Fortunately for teachers, students, parents and other concerned
citizens of our county, the Hood River Library has the DVD. Check it
out!
George W. Earley
Mount Hood
Not ‘us vs. them’
First and foremost, please let us go on record as neighbors of the
project that:
We are not opposed to the proposed PUD as approved, and we do
believe in and support the American dream of home ownership!
The members of HOPE have seemingly influenced the thinking of the
very people they purport to defend, by convincing them that this
is an “us vs. them” scenario, “them” being the current homeowners
in the surrounding neighborhood. Several prospective recipients of
HOPE’s charity stated at the meeting that they “simply want a
place of their own, and they do not understand why the
neighborhood should be against that”.
If HOPE’s vision is truly to place these folks in one of their
subsidized homes, why have they taken four years from their
original proposal to get to this point (which is really no point
at all)? If they had acted with due diligence, and in the true
best interest of the people they claim to be helping, the project
could be finished, full of families preparing to enjoy the holiday
season, and the landscape recovering and maturing after the
construction.
By delaying over and over as they have, the project has become
economically unviable, and as such, they are grasping at straws to
try to make it work, when the entire infrastructure (or lack
thereof) of the plan is flawed.
The question remains, and begs an answer: Why, after all the time,
energy, and taxpayers’ dollars spent on the originally approved
application, are we back at the table discussing huge “amendments”

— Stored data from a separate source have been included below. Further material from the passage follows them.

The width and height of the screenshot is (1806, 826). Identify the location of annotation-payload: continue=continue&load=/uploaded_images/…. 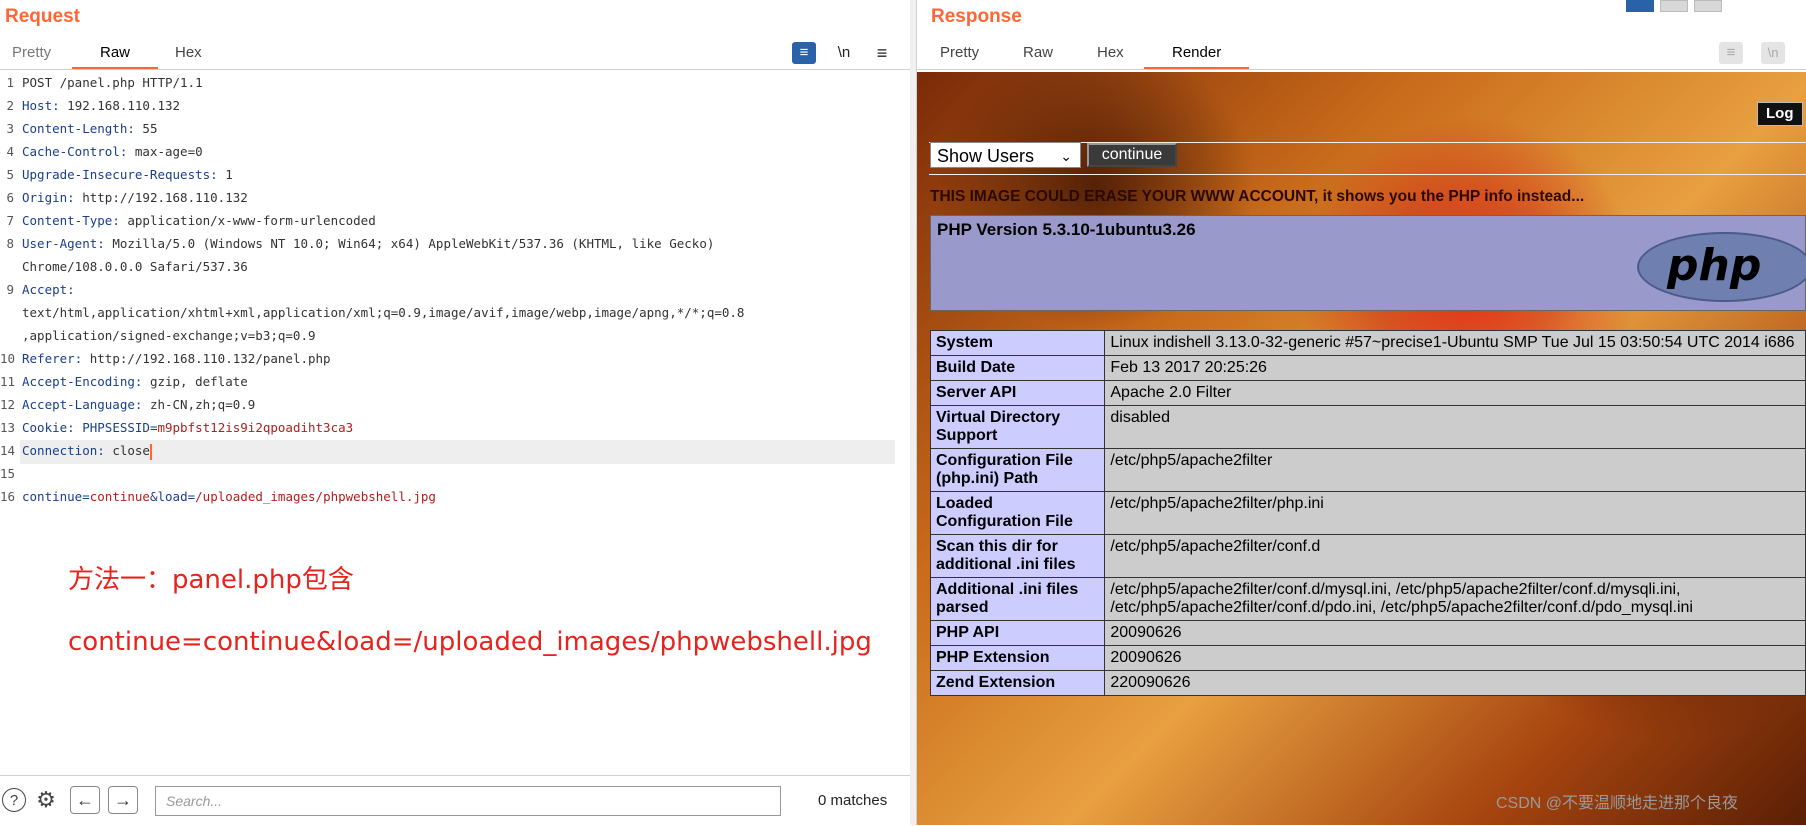
(470, 642).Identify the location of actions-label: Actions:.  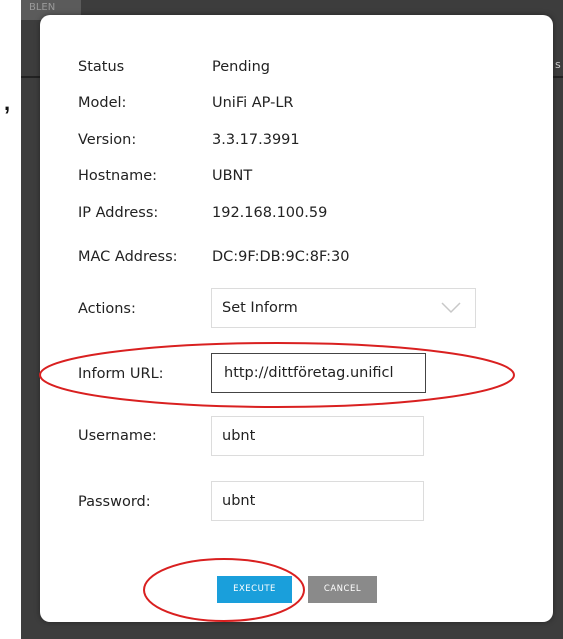
(107, 309).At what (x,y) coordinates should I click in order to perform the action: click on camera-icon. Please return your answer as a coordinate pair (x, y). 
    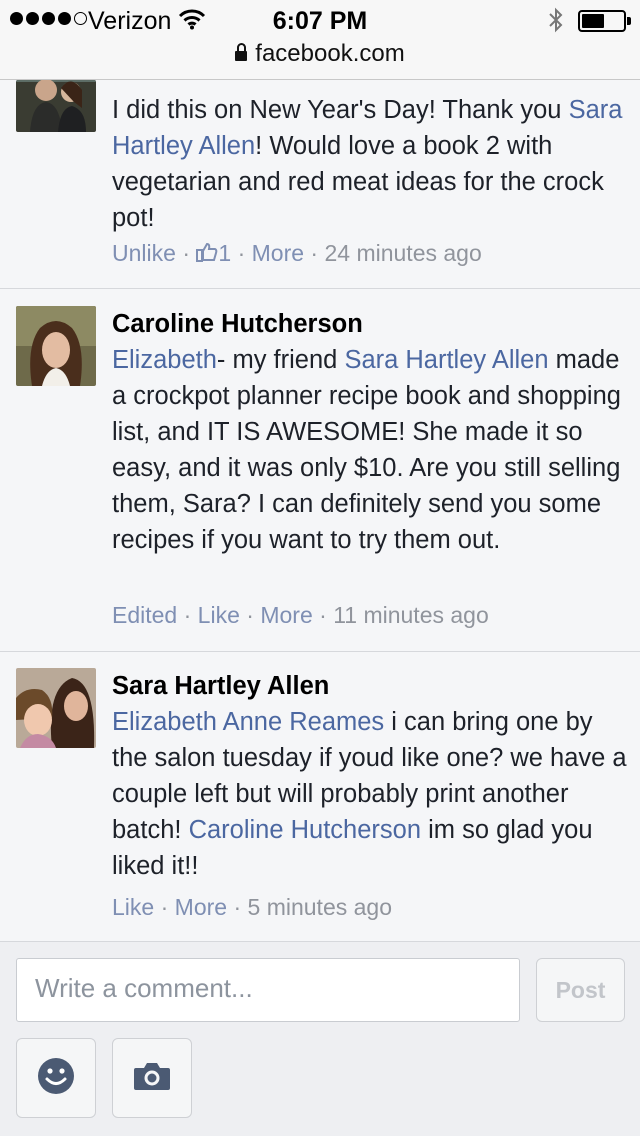
    Looking at the image, I should click on (152, 1078).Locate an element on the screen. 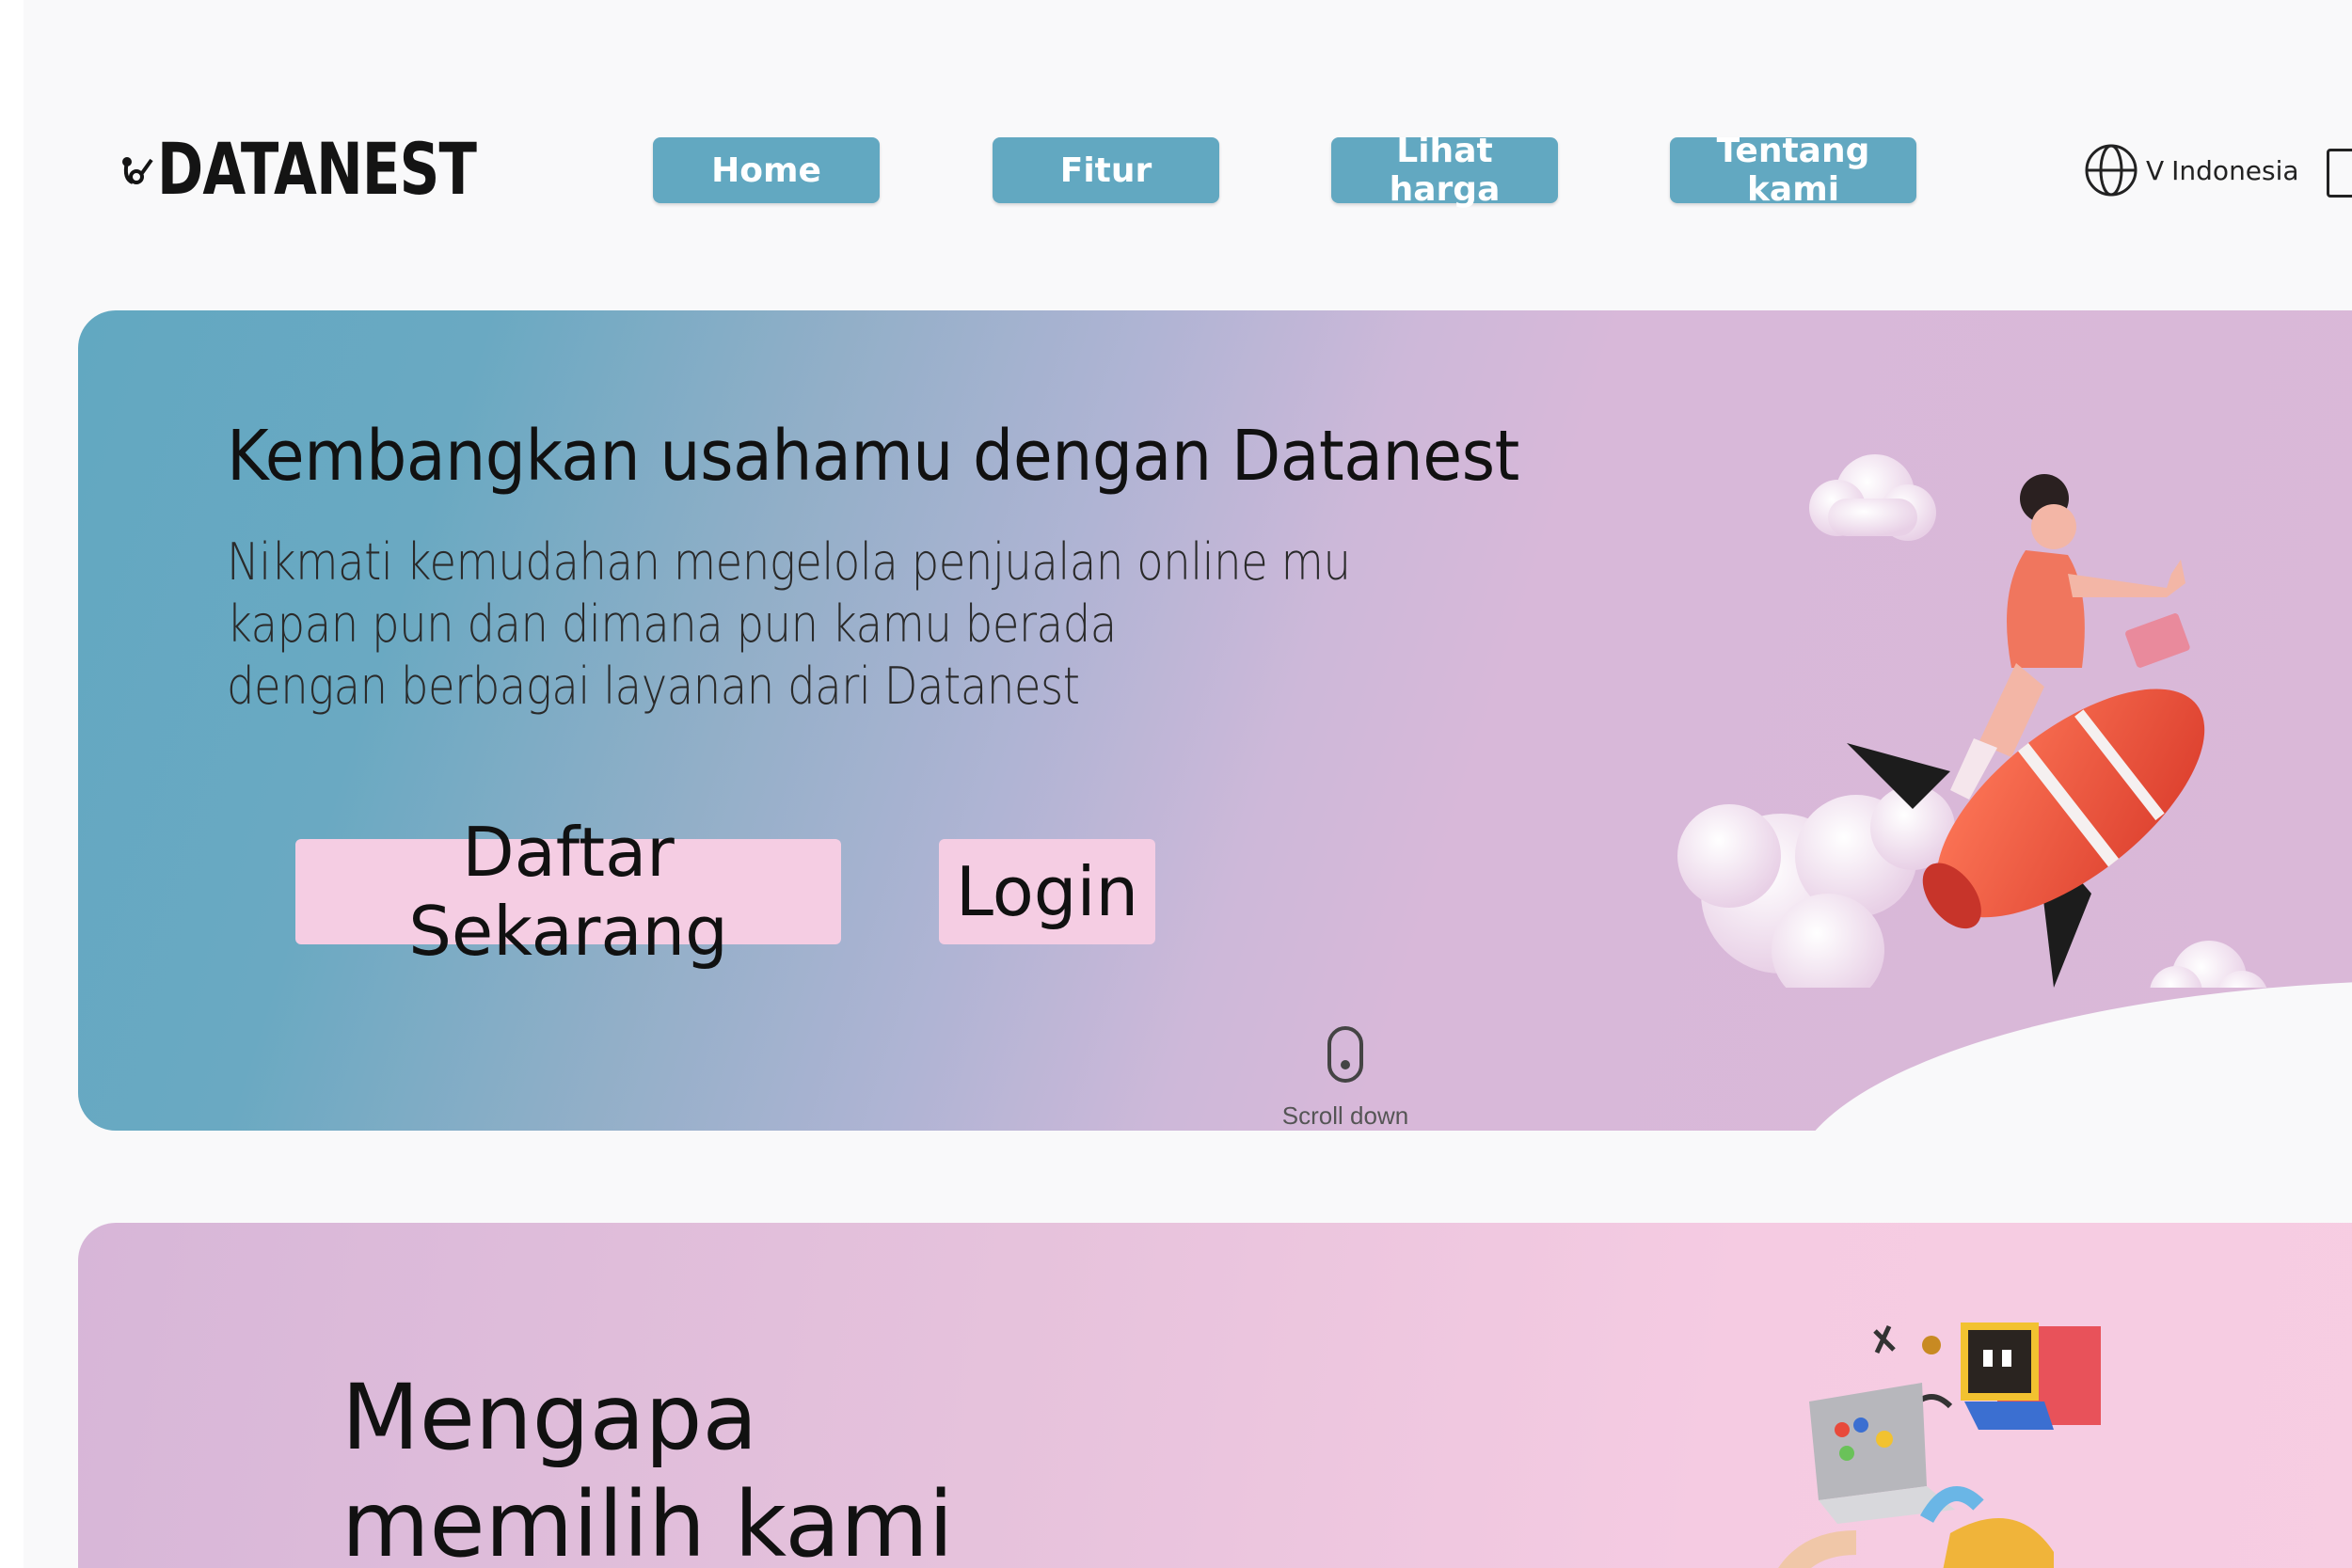 This screenshot has width=2352, height=1568. login-button: Login is located at coordinates (1047, 892).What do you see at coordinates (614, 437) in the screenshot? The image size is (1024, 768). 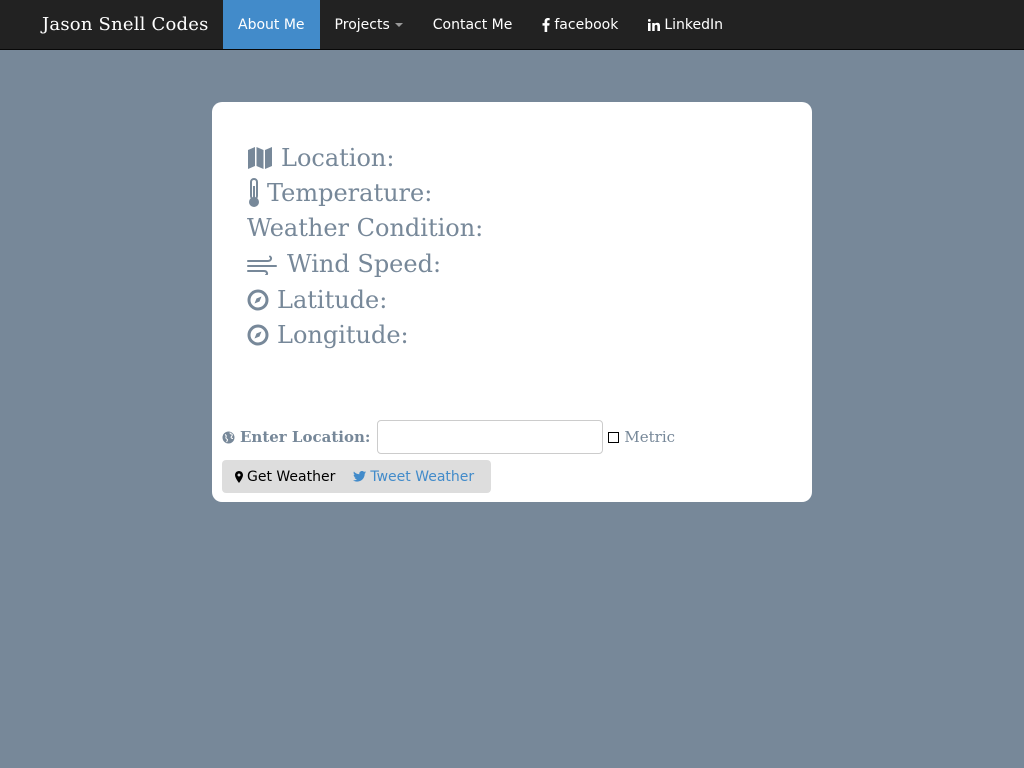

to the approved application? Have there been changes to the zoning
ordinances, or to the city’s stance on density that would change
the outcome of putting yet another proposal in front of the
Commission?
Rhetorical questions, perhaps, but ones that we feel need to be
aired, so that the citizens of our community may be informed.
Ed Holmer
Christie St. Martin
Hood River
Coming tug-of-war
In regard to Governor Kulongoski’s news release of Dec. 4, on his
2007-08 “Hope and Opportunity” Budget Plan:
I challenge you to find the word “jobs” in this plan, even one
time! Look for the term “private sector.” Not happening.
On the contrary, I can’t even count the number of “we’s” in here.
The governor’s “we” clearly means the state government. He is a
classic governor-with-a-state and the people are not to be a state
with a government. He will never “get it.”
I just hope our legislators do “get” it and show some discipline
and take the opportunity to run this state like a business not
like an unaccountable charity. His plan is a huge disincentive for
business and private family-wage job holders and seekers and is a
bonanza for state government and those who seek a state in which
to live where there is no need for personal initiative, risk
taking, responsibility or accountability. Just wait until the rest
of his tax plan and environmental restrictions are decreed.
When will he learn that all monies which are used to provide
services for our people come from private sector jobs?
Disincentivising these jobs and businesses in favor of more and
larger government programs is a guaranteed path to economic and
societal bankruptcy. True Oregonians know we have suffered through
the infancy of this mentality for 24 years. Now it is here and all
powerful. I ask the governor, let people grow, take risks, earn
and employ and our budget woes (including education costs) are
taken care of. I’m telling you all to grab hold of your wallets
because it’s going to be one hell of a tug-of-war.